[DATA SHOWN Boundary: Start]
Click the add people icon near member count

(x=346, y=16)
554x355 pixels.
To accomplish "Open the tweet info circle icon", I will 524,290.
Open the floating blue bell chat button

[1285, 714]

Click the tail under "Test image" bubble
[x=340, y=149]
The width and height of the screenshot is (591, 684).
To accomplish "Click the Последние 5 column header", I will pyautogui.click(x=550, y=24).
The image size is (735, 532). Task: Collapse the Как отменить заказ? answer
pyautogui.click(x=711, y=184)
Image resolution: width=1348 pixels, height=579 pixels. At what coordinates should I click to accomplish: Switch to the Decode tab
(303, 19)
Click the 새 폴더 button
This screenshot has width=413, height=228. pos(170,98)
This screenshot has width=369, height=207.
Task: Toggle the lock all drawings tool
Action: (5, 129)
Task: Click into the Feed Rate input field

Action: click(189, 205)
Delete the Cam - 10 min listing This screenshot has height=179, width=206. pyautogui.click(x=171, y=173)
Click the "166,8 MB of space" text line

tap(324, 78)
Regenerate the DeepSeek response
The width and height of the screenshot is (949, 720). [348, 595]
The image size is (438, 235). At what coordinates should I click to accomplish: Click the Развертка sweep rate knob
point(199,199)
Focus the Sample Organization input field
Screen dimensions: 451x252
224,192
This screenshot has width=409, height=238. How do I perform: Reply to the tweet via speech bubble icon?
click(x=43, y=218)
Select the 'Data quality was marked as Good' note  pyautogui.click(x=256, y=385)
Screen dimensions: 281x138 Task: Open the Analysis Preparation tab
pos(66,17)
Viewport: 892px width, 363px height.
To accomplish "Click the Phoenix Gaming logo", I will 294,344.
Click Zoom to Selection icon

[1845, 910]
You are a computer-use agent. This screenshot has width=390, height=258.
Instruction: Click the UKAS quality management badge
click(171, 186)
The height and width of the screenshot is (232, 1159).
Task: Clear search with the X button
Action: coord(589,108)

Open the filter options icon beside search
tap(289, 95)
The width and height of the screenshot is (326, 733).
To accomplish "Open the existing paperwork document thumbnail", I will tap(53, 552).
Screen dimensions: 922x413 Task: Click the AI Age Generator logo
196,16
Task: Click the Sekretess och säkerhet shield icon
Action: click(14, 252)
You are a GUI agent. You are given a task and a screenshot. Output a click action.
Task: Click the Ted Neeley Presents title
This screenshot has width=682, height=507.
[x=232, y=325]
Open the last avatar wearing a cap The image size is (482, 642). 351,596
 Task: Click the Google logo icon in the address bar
[DATA SHOWN Boundary: End]
_PROBLEM REQUIREMENTS_: Give back exactly the lines above, from the line containing "Delete the Cam" through the line containing "You are a computer-use", with both end lines and nothing more.

_RESPONSE_:
Delete the Cam - 10 min listing This screenshot has height=179, width=206. pyautogui.click(x=171, y=173)
Click the "166,8 MB of space" text line

tap(324, 78)
Regenerate the DeepSeek response
The width and height of the screenshot is (949, 720). [348, 595]
The image size is (438, 235). At what coordinates should I click to accomplish: Click the Развертка sweep rate knob
point(199,199)
Focus the Sample Organization input field
Screen dimensions: 451x252
224,192
This screenshot has width=409, height=238. How do I perform: Reply to the tweet via speech bubble icon?
click(x=43, y=218)
Select the 'Data quality was marked as Good' note  pyautogui.click(x=256, y=385)
Screen dimensions: 281x138 Task: Open the Analysis Preparation tab
pos(66,17)
Viewport: 892px width, 363px height.
To accomplish "Click the Phoenix Gaming logo", I will 294,344.
Click Zoom to Selection icon

[1845, 910]
You are a computer-use agent. This screenshot has width=390, height=258.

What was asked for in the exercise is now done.